The /dʒ/ sound: -ge and -dge
Year group: 2
Source: DfE, English Appendix 1: Spelling, National Curriculum for England (2013) — Year 2
Curriculum requirement: Statutory
Purpose: Year 2 guide to the /dʒ/ sound spelt ge, dge and g before e/i/y — rules, examples, and sorting practice activities.
The rule
The /dʒ/ sound (the "j" sound) at the end of a word can be spelled in two ways:
Use -dge immediately after a short vowel: badge, edge, bridge, dodge, fudge
Use -ge after a long vowel, a vowel digraph, or a consonant: age, huge, page, strange, bulge
The test: is the vowel before the /dʒ/ sound short or long?
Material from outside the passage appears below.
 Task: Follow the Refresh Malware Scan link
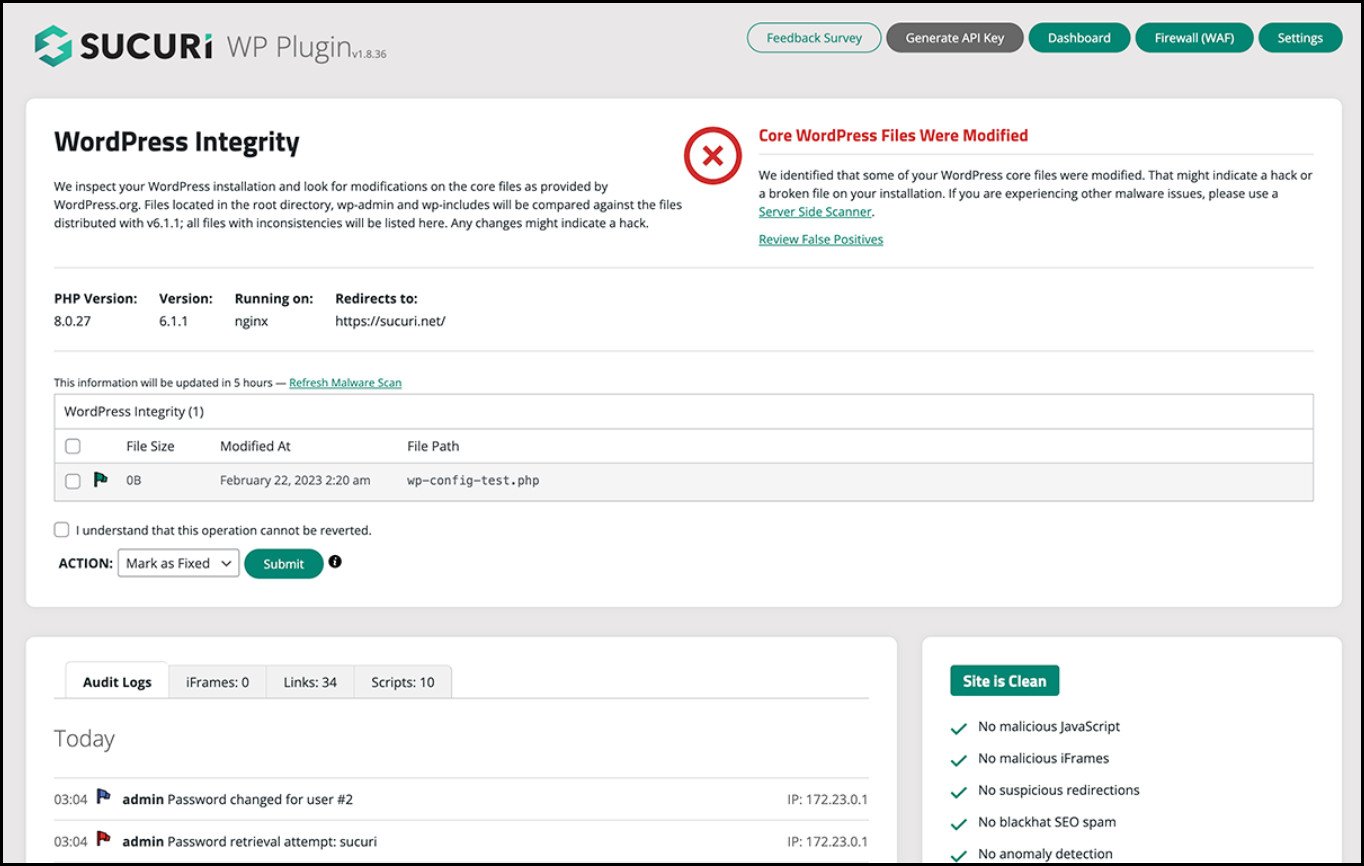[x=345, y=383]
- Short vowel → -dge: badge (short /æ/), edge (short /ɛ/), bridge (short /ɪ/)
- Long vowel or consonant → -ge: age (long /eɪ/), huge (long /juː/), range (consonant n before ge)
Etymology note
The -dge spelling comes from Old English, where the d was needed to signal that the vowel before it was short. In Old English, vowel length was phonemically significant. The d in -dge is a historical marker — a "vowel guard" — that signals: "the vowel before this is short." Over time the d became functionally silent in pronunciation but was kept in spelling.
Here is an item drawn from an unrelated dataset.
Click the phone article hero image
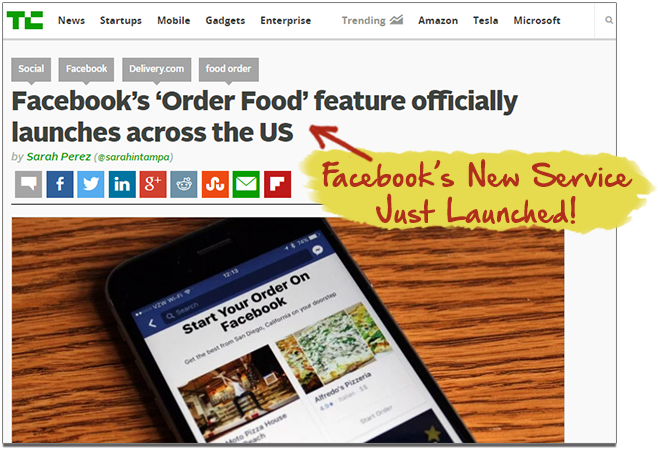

This is the same principle as the double-letter rule: doubling a consonant signals a short vowel before it (running, hopping). In -dge words, the d plays a similar role.
-dge words (short vowel before)
| Short vowel | Words |
|---|---|
| /æ/ (short a) | badge, cadge |
| /ɛ/ (short e) | edge, hedge, ledge, wedge, pledge, dredge |
| /ɪ/ (short i) | bridge, ridge, fridge, midget |
| /ɒ/ (short o) | dodge, lodge, hodgepodge |
| /ʌ/ (short u) | fudge, budge, judge, nudge, smudge, sludge, grudge |
-ge words (long vowel, digraph, or consonant before)
| Before -ge | Words |
|---|---|
| Long /eɪ/ | age, cage, page, rage, stage, sage |
| Long /iː/ | — (rare in this position) |
| Long /aɪ/ | — |
| Long /oʊ/ | — |
| Long /juː/ | huge, luge |
| Consonant | strange, plunge, range, change, orange, bulge, cringe, fringe, hinge, lunge, sponge, twinge |
ge also at the start and middle of words
ge- makes /dʒ/ at the start: gem, germ, general, gentle, genius, geography
gi- makes /dʒ/: giant, giraffe, ginger
gy- makes /dʒ/ or /g/: gym (/dʒ/ in some dialects; /g/ in Greek-origin use)
Common mistakes
| Wrong | Right | Reason |
|---|---|---|
| brige | bridge | short /ɪ/ → -dge |
| edj | edge | short /ɛ/ → -dge |
| fuge | fudge | short /ʌ/ → -dge |
| baige | badge | short /æ/ → -dge |
| juge | judge | short /ʌ/ → -dge |
| brige | bridge | short /ɪ/ → -dge |
Word sort
Say each word. Is the vowel before the j-sound short or long? Sort accordingly.
Words: badge · age · bridge · huge · fudge · stage · lodge · page · edge · strange · judge · cage · hedge · change · dodge
| -dge (short vowel before) | -ge (long vowel or consonant before) |
|---|---|
Dictation sentences
- She wore her badge across the bridge to reach the other edge of the park.
- The judge had to dodge the crowd as he walked across the stage.
- It was a huge change — they moved from a small lodge to a grand building.
- He had to nudge the gate, which was stuck at a strange angle.
- The hedge at the edge of the garden needed cutting back urgently.